Circa 2000 A.D. A guarded enthusiasm greets the new gadget which goes by the name of “cellular” phone. A pocket-sized wonder which promises to take communication to an altogether new level. Mankind treats it with skepticism – paying money to “receive” calls is not such an attractive proposition, after all.
Cut to the late 2000s. From prince to pauper, CEO to toddler, cell phone toting humans walk the earth in large numbers. Man’s new best friend, the mobile phone, keeps him company through day and night, through his joys and sorrows, trials and tribulations.
It is this omnipresence of mobile phones that has made them such attractive channels of modern banking. The advent of smartphones and tablets and vastly improved network and data services have also contributed to this in no small measure.
Furthermore, these newer touch screen gizmos have engendered “App” banking. This affords an enhanced mobile banking experience complete with greater interaction and touch screen based navigation. This combination – that of a smartphone and an “App” – can potentially ring the death knell for traditional modes of banking as well as the more recent web-based version.

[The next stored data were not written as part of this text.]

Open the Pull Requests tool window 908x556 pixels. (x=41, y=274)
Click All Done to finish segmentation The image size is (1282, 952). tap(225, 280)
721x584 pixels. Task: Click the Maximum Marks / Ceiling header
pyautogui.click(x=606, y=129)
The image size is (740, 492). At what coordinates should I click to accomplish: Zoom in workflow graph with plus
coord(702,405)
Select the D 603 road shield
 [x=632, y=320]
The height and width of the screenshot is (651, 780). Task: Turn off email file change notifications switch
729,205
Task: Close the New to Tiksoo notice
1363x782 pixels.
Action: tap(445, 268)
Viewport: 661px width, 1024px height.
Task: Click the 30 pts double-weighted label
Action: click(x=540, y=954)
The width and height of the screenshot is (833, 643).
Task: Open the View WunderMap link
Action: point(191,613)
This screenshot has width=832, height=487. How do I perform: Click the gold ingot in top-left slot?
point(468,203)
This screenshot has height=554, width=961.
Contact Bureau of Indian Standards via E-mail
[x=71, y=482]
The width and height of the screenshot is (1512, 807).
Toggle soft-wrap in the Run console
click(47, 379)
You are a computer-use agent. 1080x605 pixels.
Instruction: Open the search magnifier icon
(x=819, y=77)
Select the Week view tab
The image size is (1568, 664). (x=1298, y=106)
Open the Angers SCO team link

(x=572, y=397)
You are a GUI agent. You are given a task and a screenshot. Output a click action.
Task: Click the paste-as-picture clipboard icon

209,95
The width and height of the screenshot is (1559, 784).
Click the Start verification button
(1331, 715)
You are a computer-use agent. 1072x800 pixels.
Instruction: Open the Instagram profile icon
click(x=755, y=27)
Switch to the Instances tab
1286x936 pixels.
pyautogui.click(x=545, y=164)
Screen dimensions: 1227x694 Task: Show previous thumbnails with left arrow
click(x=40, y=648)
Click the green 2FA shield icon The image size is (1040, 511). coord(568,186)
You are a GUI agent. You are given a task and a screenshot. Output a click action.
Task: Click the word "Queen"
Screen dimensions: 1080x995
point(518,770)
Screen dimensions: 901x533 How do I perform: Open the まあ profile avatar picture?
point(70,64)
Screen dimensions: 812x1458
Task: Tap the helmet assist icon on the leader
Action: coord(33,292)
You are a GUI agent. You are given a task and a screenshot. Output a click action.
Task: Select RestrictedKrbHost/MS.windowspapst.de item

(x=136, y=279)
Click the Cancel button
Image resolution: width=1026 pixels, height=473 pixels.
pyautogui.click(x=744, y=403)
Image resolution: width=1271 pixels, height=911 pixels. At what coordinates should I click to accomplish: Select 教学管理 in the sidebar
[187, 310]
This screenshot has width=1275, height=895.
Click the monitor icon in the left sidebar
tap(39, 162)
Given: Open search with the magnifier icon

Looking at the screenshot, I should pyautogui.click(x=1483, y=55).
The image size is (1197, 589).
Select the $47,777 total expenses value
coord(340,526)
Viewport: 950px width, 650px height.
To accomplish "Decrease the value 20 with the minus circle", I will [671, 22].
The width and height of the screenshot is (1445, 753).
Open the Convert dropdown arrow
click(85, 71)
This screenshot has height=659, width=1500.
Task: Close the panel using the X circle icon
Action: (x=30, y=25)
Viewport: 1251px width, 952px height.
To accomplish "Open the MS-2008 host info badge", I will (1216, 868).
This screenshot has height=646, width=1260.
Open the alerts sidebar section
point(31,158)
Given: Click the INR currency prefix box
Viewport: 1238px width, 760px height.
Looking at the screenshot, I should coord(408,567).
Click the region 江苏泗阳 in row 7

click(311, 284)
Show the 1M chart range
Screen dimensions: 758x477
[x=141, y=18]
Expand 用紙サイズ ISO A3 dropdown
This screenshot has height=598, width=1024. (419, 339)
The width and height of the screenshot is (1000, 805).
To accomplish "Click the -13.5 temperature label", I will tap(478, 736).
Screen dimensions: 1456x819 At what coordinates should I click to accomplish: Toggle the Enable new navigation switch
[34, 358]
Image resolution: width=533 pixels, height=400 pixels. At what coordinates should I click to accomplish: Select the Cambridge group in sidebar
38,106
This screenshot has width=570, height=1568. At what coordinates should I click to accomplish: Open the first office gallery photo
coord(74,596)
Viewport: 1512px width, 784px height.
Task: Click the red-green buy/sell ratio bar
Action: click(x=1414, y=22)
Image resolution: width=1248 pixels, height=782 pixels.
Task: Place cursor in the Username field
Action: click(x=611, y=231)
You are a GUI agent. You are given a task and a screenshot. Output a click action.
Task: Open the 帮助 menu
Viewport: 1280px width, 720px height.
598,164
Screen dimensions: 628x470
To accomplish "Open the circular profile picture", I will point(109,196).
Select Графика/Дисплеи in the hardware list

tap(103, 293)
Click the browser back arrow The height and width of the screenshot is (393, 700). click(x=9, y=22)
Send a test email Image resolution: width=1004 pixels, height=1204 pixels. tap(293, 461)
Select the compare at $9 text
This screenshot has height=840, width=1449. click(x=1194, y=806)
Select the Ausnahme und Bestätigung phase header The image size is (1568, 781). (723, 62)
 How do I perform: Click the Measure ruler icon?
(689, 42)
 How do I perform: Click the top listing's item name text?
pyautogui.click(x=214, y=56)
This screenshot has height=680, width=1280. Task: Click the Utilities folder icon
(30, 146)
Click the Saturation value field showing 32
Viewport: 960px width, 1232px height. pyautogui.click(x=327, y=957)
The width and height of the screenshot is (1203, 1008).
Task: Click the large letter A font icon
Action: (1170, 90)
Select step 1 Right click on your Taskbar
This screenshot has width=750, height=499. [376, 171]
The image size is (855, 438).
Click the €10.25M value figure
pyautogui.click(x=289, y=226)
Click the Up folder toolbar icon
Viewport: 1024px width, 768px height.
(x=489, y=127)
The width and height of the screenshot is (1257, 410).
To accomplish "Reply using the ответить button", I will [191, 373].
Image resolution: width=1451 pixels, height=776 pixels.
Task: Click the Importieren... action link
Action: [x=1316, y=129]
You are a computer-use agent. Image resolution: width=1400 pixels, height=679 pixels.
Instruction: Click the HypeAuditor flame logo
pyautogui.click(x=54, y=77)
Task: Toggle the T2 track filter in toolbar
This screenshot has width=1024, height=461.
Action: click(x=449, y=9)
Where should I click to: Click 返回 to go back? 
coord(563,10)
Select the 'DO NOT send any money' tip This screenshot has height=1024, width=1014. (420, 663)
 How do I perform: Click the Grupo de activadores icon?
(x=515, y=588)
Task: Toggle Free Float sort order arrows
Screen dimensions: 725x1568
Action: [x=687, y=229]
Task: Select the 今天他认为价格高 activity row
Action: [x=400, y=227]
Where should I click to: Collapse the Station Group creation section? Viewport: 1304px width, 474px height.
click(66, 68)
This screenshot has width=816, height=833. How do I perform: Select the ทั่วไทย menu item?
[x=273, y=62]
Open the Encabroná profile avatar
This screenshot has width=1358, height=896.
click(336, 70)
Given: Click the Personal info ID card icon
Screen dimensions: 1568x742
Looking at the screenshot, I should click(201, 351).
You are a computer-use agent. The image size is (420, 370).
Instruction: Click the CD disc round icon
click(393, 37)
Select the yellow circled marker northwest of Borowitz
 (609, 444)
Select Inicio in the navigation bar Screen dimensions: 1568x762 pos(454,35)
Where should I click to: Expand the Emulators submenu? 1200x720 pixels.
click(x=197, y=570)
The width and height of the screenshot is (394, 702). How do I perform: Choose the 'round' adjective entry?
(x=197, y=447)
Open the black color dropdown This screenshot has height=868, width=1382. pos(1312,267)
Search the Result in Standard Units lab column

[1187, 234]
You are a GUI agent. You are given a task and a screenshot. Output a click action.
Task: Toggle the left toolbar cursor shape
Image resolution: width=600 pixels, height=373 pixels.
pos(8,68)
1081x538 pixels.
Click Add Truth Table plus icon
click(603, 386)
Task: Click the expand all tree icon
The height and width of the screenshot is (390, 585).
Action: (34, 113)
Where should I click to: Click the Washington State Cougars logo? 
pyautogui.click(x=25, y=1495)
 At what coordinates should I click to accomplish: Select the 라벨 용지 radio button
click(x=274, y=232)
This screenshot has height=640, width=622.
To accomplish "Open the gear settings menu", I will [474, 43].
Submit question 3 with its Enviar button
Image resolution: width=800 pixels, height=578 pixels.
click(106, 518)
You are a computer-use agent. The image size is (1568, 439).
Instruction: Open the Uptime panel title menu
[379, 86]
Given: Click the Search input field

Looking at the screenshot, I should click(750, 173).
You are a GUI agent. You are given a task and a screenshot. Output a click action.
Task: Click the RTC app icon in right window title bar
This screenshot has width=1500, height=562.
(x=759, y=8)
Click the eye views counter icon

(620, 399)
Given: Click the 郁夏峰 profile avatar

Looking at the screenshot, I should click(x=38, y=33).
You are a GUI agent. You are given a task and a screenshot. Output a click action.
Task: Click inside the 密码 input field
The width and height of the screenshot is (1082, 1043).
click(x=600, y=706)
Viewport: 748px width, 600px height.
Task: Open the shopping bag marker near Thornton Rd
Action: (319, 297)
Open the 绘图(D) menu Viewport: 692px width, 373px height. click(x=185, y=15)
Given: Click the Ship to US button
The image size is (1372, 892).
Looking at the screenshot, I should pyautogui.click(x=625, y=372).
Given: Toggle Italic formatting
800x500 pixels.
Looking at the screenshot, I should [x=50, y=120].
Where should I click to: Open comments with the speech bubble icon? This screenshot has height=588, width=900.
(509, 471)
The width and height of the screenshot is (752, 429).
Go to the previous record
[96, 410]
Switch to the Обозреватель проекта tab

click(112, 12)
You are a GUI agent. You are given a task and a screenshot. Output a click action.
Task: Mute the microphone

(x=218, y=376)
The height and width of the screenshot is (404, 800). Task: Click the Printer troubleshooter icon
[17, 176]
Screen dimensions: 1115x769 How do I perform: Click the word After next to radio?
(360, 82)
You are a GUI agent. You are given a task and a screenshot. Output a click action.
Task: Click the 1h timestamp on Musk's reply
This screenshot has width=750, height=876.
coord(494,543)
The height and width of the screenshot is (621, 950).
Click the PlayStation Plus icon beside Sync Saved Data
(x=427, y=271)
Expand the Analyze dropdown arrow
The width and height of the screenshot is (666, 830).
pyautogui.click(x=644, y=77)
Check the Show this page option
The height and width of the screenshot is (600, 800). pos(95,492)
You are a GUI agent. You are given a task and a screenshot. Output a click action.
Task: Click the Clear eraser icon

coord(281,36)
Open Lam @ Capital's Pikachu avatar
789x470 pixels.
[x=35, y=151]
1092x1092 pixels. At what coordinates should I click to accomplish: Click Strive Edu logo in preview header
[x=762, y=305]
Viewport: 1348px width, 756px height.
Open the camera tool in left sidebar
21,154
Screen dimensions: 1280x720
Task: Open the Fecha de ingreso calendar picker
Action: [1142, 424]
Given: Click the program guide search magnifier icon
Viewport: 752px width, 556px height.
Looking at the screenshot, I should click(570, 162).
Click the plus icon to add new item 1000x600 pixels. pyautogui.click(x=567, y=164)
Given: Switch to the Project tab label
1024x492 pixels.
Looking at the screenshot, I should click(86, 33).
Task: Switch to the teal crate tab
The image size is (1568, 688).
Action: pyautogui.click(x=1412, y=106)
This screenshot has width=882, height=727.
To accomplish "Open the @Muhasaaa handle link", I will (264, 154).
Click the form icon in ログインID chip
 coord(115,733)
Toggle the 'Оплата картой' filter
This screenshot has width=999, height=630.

An “App” is compatible with a whole range of gadgets, not just a smartphone. It can be retrofitted in a PC (without the touch screen) and can also be used through a smart TV. For the banks, an “App” is an asset which can be easily deployed on a customer device. Carrying the banks’ unique functions and preferences, it is almost like a branch in the customers’ pockets. It provides the user with consistent experience irrespective of the device, be it a smart TV, PC or mobile. The “App” technology enables banks to personalize customer experience and branding. The “App” store concept allows for its easy and cost effective distribution.
Originally envisaged for web banking, the “Market of One” concept is brought closer to fruition through “App” banking.
Rapid strides in mobile telephony – 4G on last count – and an onslaught of smartphones will ensure that “App” banking will rule the roost for a long time to come.